En los últimos días se mostraba alegre. Era una alegría infantil y también profunda. Su voz se había aclarado algo, era una persona con veinte años menos, sabía a lo que se enfrentaba y hablaba de cómo los recuerdos conforman la vida y también de la soledad que lleva consigo la memoria.
Se sentaba al sol que ya calentaba menos y miraba para que los ojos se cegaran un poco. Entrecerraba, entreabría los párpados, fruncía toda la cara. Después sonreía.
Nunca hasta ahora se lo había dicho, pero me pasaba horas mirando esa especie de concentración solar, a solas los dos pero sin saber que lo observaba.
Al final, siempre sonreía.
En los últimos días, sin ninguna razón para ello, decía (me insistía): tienes que estar alegre, eso sobre todo.

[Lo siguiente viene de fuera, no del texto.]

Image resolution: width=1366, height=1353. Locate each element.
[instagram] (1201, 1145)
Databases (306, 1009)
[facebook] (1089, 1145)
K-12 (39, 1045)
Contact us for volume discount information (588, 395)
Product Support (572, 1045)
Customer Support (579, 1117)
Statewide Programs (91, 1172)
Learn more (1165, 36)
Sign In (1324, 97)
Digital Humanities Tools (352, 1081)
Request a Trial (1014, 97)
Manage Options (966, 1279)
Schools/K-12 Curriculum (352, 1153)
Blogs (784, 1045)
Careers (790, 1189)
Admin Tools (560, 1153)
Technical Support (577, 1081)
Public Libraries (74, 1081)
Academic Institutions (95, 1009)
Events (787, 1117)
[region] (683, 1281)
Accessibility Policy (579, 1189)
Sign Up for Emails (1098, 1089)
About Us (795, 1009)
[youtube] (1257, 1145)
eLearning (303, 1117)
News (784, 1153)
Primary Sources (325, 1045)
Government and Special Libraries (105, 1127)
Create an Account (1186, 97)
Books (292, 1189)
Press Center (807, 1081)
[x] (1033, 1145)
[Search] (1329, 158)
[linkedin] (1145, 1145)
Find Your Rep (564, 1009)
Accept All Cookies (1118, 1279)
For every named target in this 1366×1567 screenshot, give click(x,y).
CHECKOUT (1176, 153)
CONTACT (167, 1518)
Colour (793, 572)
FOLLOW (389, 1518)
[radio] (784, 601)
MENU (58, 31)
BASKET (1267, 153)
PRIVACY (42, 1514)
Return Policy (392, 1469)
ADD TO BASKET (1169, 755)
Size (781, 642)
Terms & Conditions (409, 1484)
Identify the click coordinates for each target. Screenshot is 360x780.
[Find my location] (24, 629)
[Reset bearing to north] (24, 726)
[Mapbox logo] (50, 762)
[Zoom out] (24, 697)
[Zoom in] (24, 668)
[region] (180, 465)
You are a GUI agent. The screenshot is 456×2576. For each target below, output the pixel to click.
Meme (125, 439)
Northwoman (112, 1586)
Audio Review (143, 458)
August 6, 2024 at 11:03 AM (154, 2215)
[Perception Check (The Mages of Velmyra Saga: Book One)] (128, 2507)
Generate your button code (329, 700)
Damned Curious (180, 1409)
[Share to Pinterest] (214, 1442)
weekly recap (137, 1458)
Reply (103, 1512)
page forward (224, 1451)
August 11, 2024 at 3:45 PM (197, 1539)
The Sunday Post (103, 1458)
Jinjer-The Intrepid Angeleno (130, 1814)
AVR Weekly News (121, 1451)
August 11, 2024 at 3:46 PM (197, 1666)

Sobre todas las cosas. En lo alto de la montaña como en lo alto de una mirada. Arrodillarse, dejar caer el cuerpo hasta la tierra como el del gran buey, abatido, justo antes de que la sangre luche por salir. Y hacer una especie de oración: en lo alto de la montaña como en lo alto de la memoria. This is the end, así empieza la canción. No arranques nunca, nunca, flores salvajes. Caerás abatido sobre el altar. Las flores deben conocer el sol del otoño y el frío de la altura y deberían sobrevivir hasta la nieve. Morir y volver a nacer. No asustes a los niños, no arranques flores salvajes: dos de los mandamientos tibetanos. La noche sobre un animal con los ojos cegados, mirando al cielo, desplomándose, caído, abatido, queriendo mirar de frente el final. Poco que ver con las emociones.

Parece un sacrificio. Un poco antes del final los sonidos enloquecidos, los gritos del cantante. Después todo se va apagando, y como si fuera la luz del amanecer, comienza a aparecer la memoria.